== Records provided ==

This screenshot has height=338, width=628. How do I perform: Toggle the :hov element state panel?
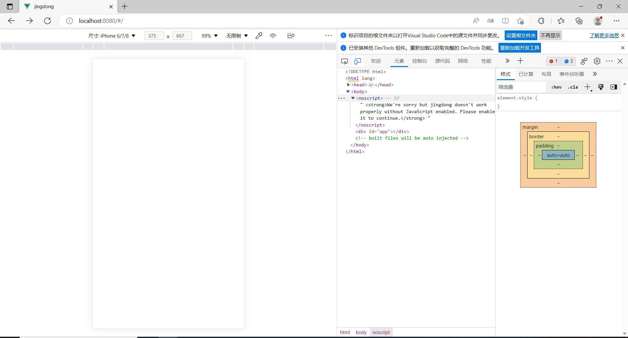click(556, 87)
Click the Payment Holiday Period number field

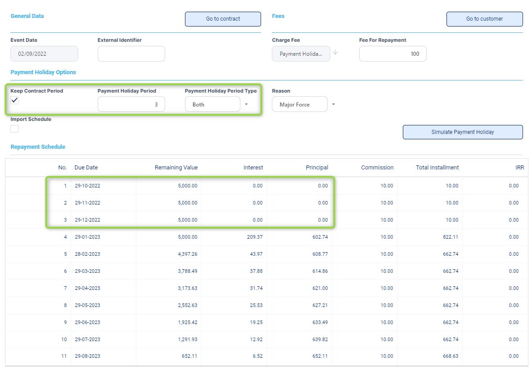click(131, 104)
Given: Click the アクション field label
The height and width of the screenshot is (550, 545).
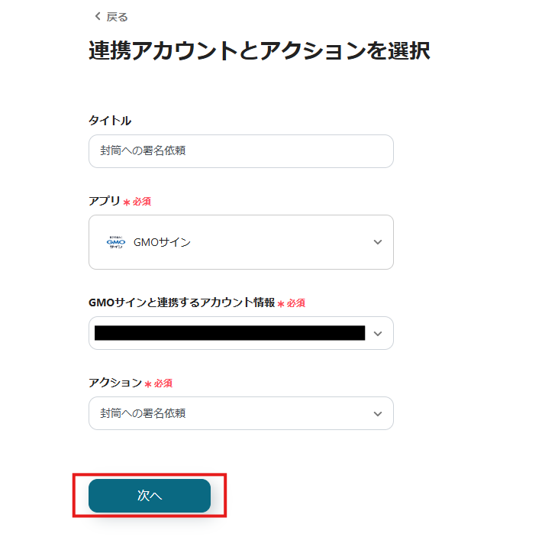Looking at the screenshot, I should point(115,383).
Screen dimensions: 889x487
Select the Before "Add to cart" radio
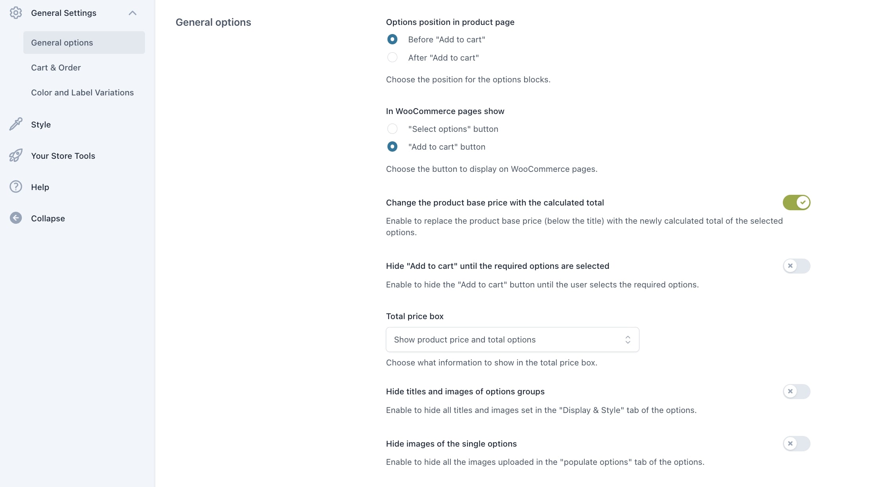point(392,39)
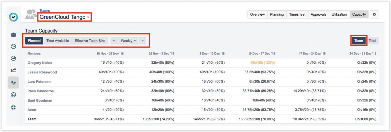
Task: Click the Tempo logo in the sidebar
Action: tap(13, 17)
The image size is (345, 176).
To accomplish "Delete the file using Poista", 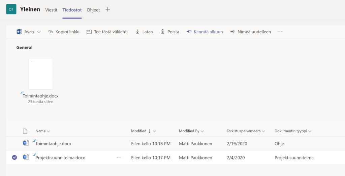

===

### Exercise
Print the listing above word for word, leaving out the pictures.

### Answer
This screenshot has height=338, width=628. How do I perform: Toggle the :hov element state panel?
click(556, 87)
Click the Payment Holiday Period number field

click(131, 104)
Given: Click the アクション field label
The height and width of the screenshot is (550, 545).
Looking at the screenshot, I should point(115,383).
Screen dimensions: 889x487
Select the Before "Add to cart" radio
point(392,39)
Task: Click the Tempo logo in the sidebar
Action: tap(13, 17)
The image size is (345, 176).
To accomplish "Delete the file using Poista", 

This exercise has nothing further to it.